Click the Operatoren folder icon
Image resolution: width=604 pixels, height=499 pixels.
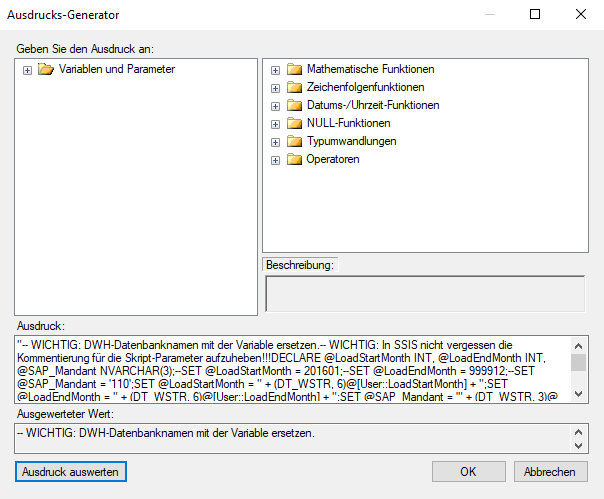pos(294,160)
══════════
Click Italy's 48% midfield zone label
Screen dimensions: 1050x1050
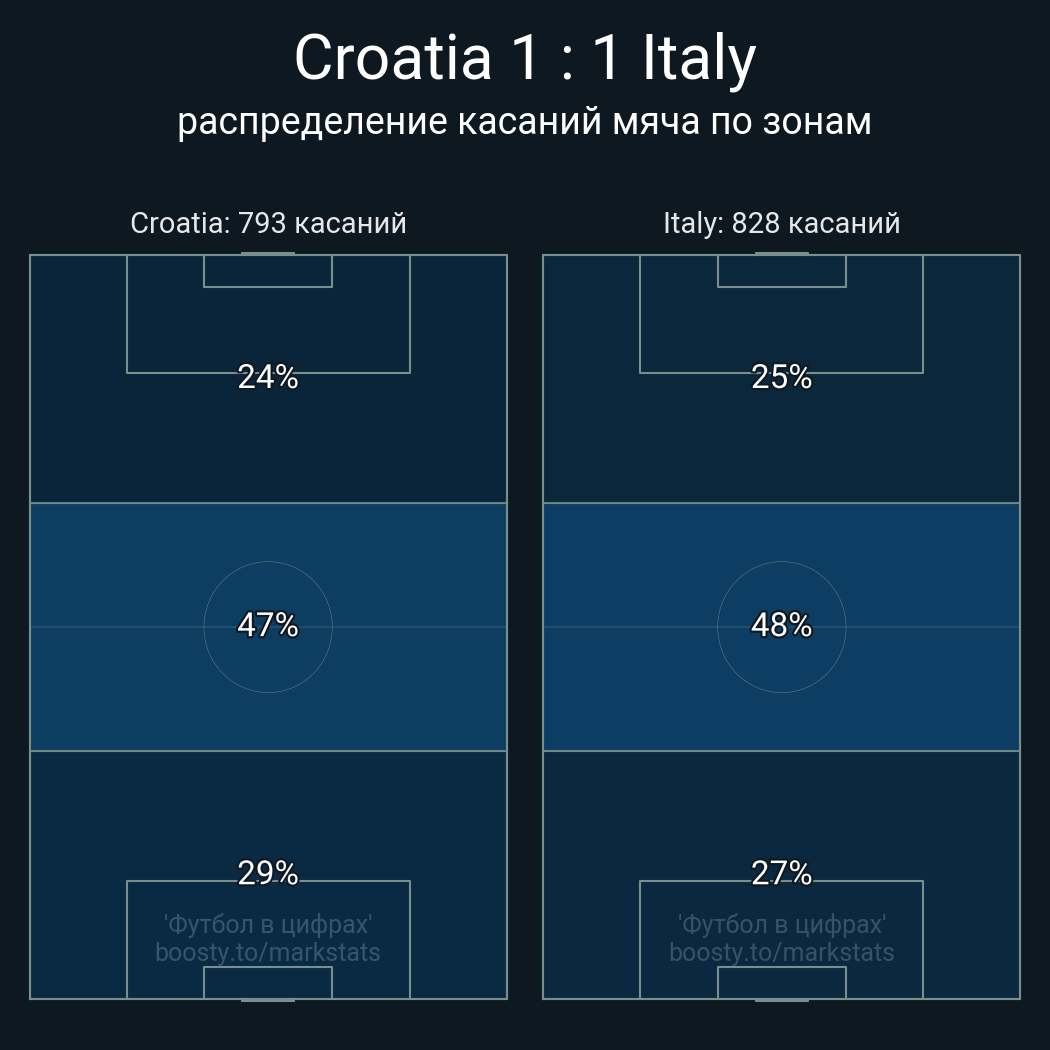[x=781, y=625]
══════════
* TASK PROMPT: Could you copy out the items between the line holding "Click the Operatoren folder icon" and the line holding "pos(294,160)", inclusive, reproducing each line unchanged and omitting the pictures?

* ANSWER TO THIS TASK:
Click the Operatoren folder icon
Image resolution: width=604 pixels, height=499 pixels.
pos(294,160)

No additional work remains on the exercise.